Commentators on both sides of the political spectrum have noted Romney’s growing vulnerabilities. “The White House might prefer to face Rick Santorum in the general election, but an out-of-touch rich guy…will make for a pretty inviting target in his own right,” The New York Times’ conservative columnist Ross Douthat wrote on Wednesday. “Between his verbal miscues and his clumsy attempts to defend his right flank on policy, the likely Republican nominee is suddenly headed for the kind of political and ideological cul-de-sac that losing presidential candidates often end up occupying.”

According to Douthat, Romney’s win in Michigan, does not solve his problem. “Thanks to the voters of Michigan, Romney’s path to the nomination is as wide open as ever,” the columnist concluded. “But his path to the White House has narrowed considerably.”

Rough road ahead

Recent surveys support Douthat’s assessment, with a Politico/George Washington University poll published February 27 showing Obama beating Romney by ten percentage points and Santorum by 11 in a general election. Even more distressing for Republicans was the finding that Obama is leading Romney among independents – the most coveted segment of the electorate in close elections -- 49% to 37%.

Those figures have led analysts like The New Yorker’s John Cassidy to offer a withering appraisal of Republican presidential prospects, even in the wake of Romney’s latest primary successes. “It is virtually certain that the Republicans will be saddled with a battered candidate whose approval rating with independents has plummeted almost twenty percentage points over the past couple of months (Romney),” Cassidy wrote Wednesday, “or, less likely but still not completely out of the question, with a surefire loser (Santorum).”

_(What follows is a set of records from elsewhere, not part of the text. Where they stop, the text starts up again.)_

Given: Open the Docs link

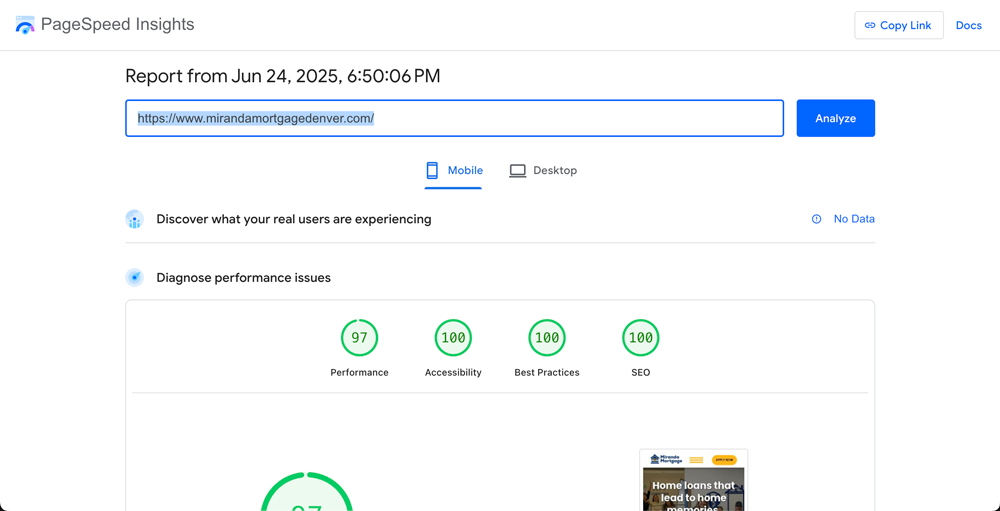Looking at the screenshot, I should (969, 26).
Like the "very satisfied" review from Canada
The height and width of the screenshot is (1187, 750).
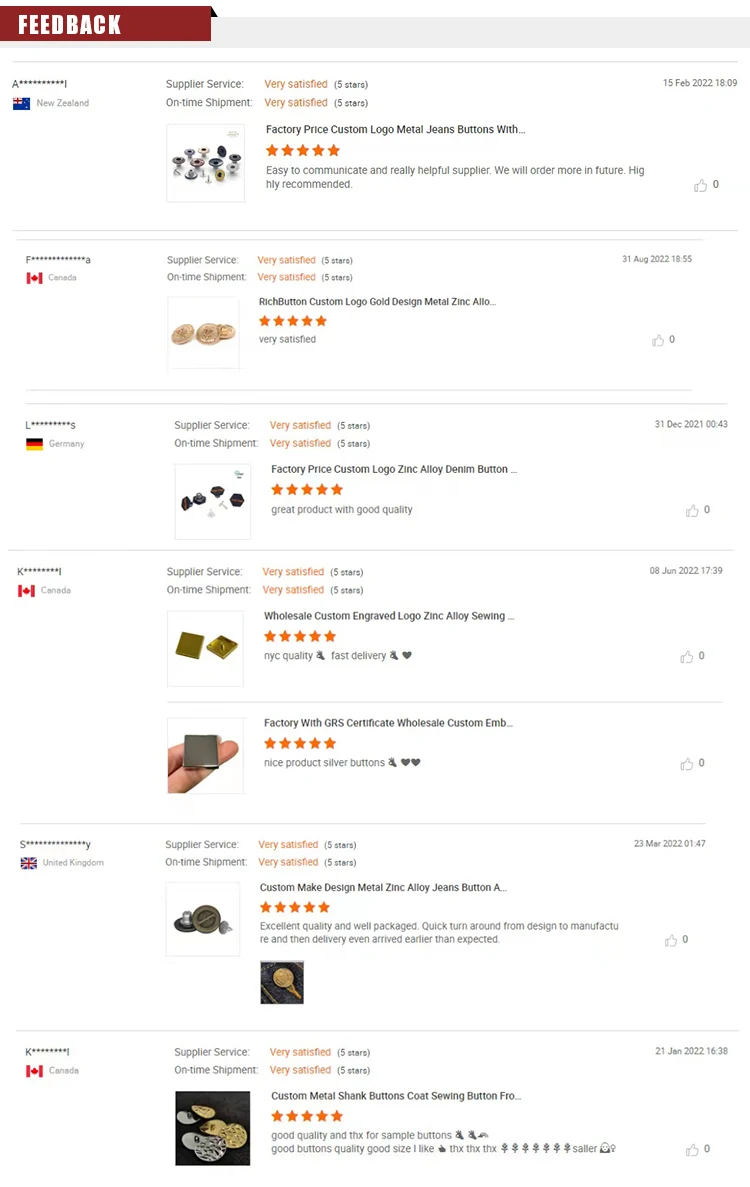tap(657, 340)
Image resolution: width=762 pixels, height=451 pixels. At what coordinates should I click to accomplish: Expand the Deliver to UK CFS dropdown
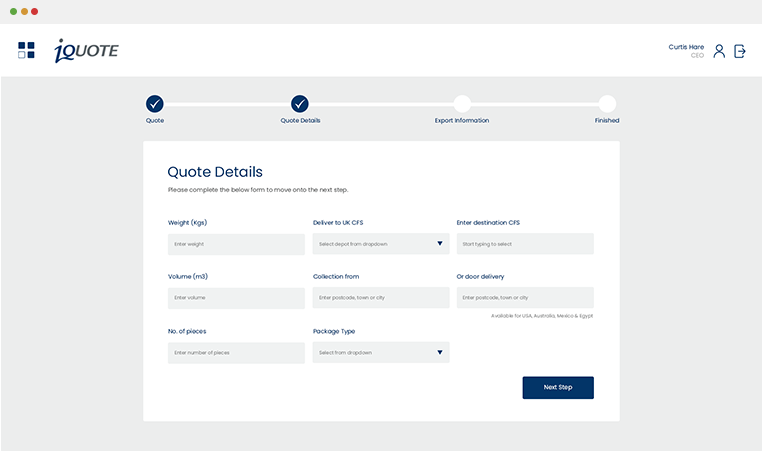pyautogui.click(x=380, y=244)
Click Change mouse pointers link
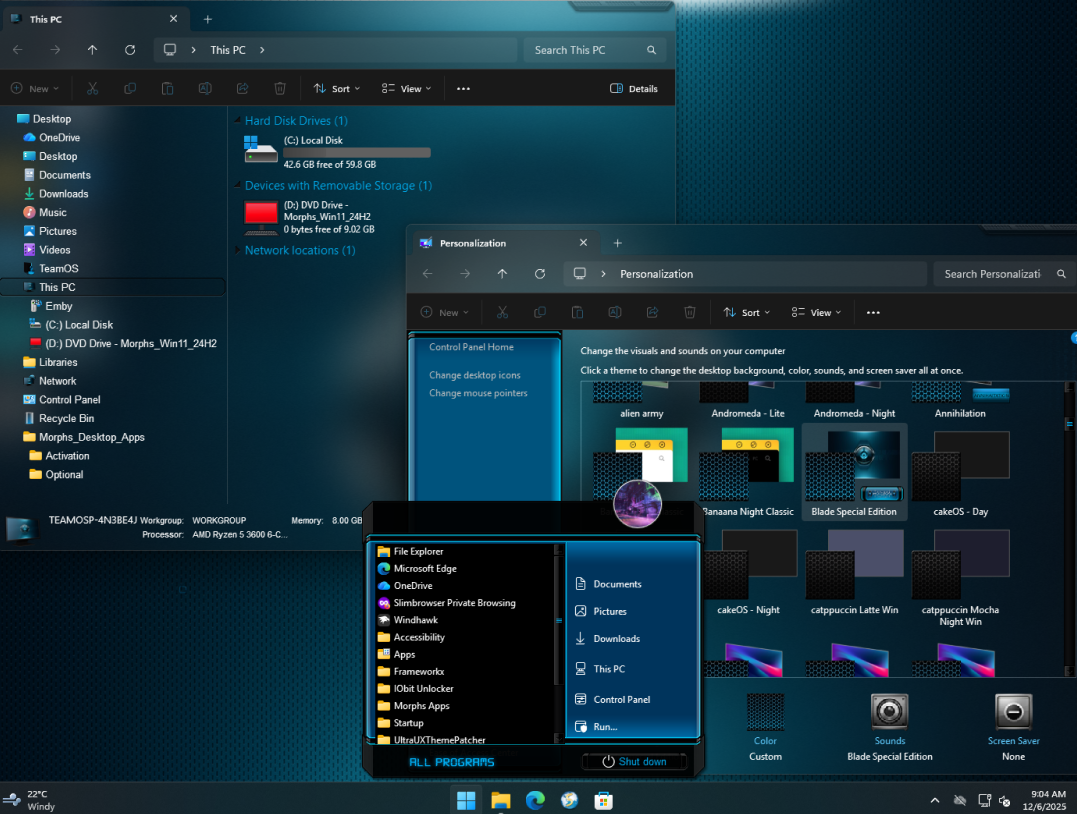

New York Times columnist Maureen Dowd was even more scathing. “Mitt Romney needs to be left alone to limp across the finish line,” she wrote cheekily on Wednesday, “so he can devote his full time and attention to losing to President Obama.”

In the meantime, Romney was celebrating Tuesday night, before preparing to hit the campaign trail again ahead of “Super Tuesday” on March 6, when ten states hold primaries and caucuses. Several of those states, like Georgia, Tennessee, and Oklahoma, are considered long shots for Romney, and others, like Ohio, are toss-ups.